Postby eleven » Sun Oct 09, 2011 10:48 pm

Hi sdk_fan,

though its really strange to write a program, which tries to solve a sudoku using a way, which is more complicated and a lot slower than public ones, without delivering an output, which can manually be followed, and though i am very short of time, ... i could not resist to make a try to mimic your program in the way i scetched above.
In the time i had, i did not manage to fix all the bugs. When i ran it against the first 200 in champagne's list today, it failed for one puzzle with 0 solutions, while the other ones were correct. So i guess its just a minor bug concerning a special property of this puzzle. Maybe i'll fix that, but probably not. I think the questions i had, are answered sufficiently.

Btw you inspired me to another favorite method to solve hardest puzzles on paper without any computer help :) Instead of guessing a number, making a copy and trying to show a solution/contradiction, until all copies are resolved, i now would select a unit and gusss a full assignment. This would give me say 30 copies (i noticed that there are between 20 and 1000 possible assignments for the 27 units in the puzzles i looked at) of the puzzle with this unit resolved. They would have about newspaper puzzles difficulty, most singles puzzles and a few harder ones. But for 29 of them i would not have to find a solution, but a contradiction. This could be done in a day or two and i am sure its more interesting than to mimic Brian's method on paper. However when i changed the bb_solver to do that, it was 60 to 120% slower, when i selected the smallest and an average size assignment set fo start with.

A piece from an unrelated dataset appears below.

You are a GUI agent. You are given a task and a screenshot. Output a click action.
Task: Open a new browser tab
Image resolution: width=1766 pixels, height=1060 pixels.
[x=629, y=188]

Now the questions i was interested in were mainly, how big the set of possible solutions per level would become and how strong it is influenced by the selected order of units to add (in your case groups, but for the hardest each group contains of all unsolved cells of a unit).
I dont know an upper limit, because on my 1 GB RAM notebook i had to stop with 4,5 mio solutions. But to find a good order is very important. Since i guess, that orders other than making alternatively a full band and stack until all are resolved, only can be worse, i tried all 36 ways of band/stack combinations (with a fixed order of units within the band/stack). Though all these 199 puzzles could be solved with this 4.5 mio limit, there were big differences in the maximum size, e.g. i saw about 250000 as the minimum and some other orders, which could not make it within the limit.
The bad thing is, that i dont have an idea how to find a good order. Allways to take the band/stack with the least possible assignments in the units is often a bad strategy. I have the suspicion, that no better heuristics can be found, which dont take long to evaluate. So to define the order is a kind of guessing.
My only alternative to avoid heavy memory problems (at least on the notebook) was to use a backtracking method. Try the first order, if it exceeds the 4,5 mio, try the next. (Of course here i can stop, when i am through with all units. All solutions are known then - at least when the bug is fixed). This took about 40 minutes for the 200 puzzles @2,67Gh.

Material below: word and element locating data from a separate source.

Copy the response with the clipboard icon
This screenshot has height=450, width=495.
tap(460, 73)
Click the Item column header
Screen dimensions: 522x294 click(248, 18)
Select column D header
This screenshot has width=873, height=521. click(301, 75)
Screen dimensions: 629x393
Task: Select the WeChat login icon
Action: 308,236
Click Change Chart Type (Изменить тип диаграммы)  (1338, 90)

You asked for the data structures:
The solutions are stored in a STL list. When i add a unit, i first make a list of all possible assignments and from that an array of vectors, which contain the possible assignments for a specific pattern of the intersecting (engaging) cells.

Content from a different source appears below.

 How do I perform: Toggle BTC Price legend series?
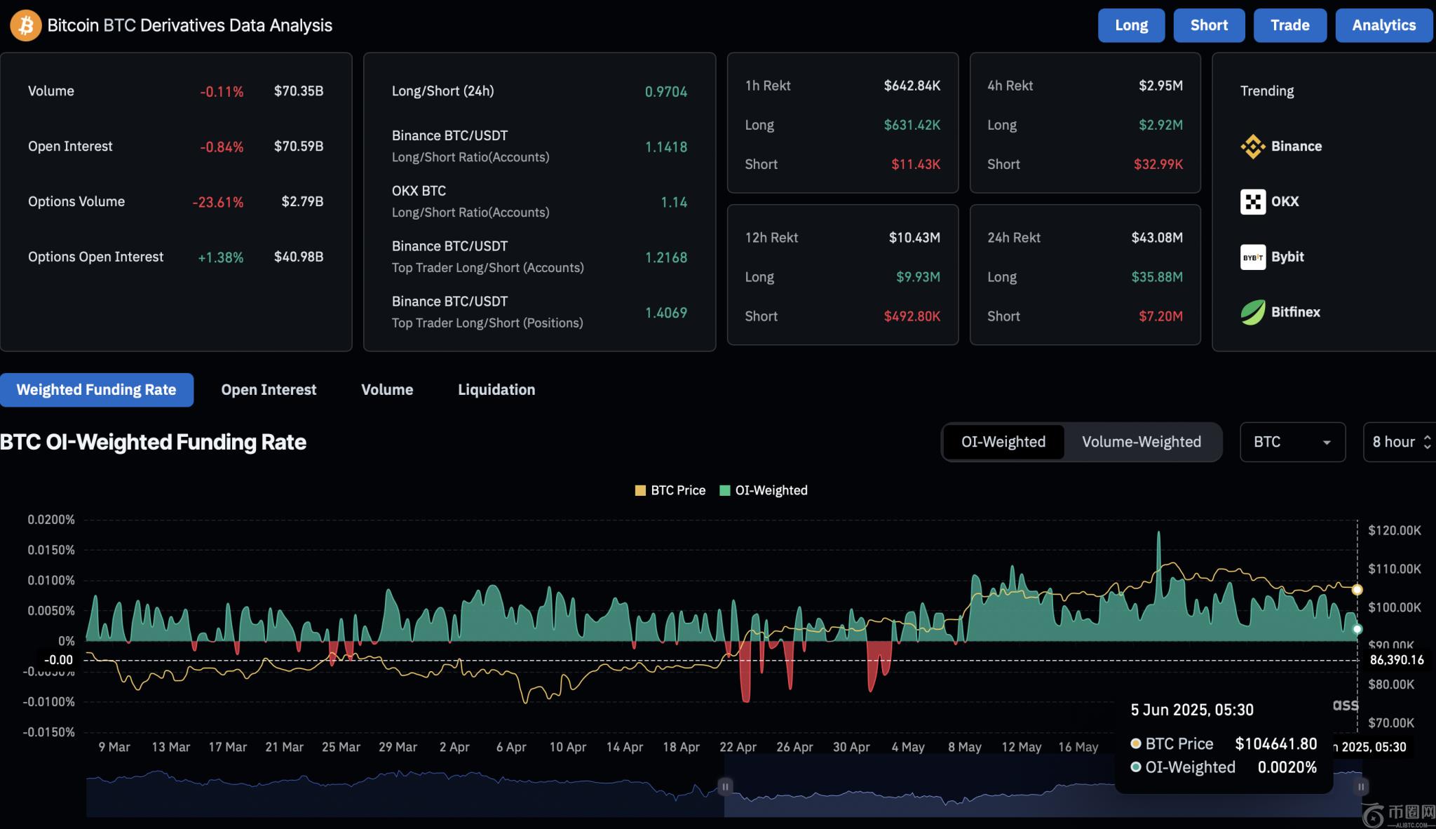point(670,490)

Of course you cou avoid any memory problems by doing this depth first. Take the first assignment for the first unit, then the first of the combination with the next assignment, etc, until you have nothing or a solution. And then ... backtrack. All you would need in memory is, to save how to get to the next solution per level. This can be easily done, when all these vector arrays are kept in memory for all levels (units to combine) - you can calculate them, as soon you have defined the unit order. Then you just need a pointer to where you are.
Then i cant see any performance advantage for the breath first method.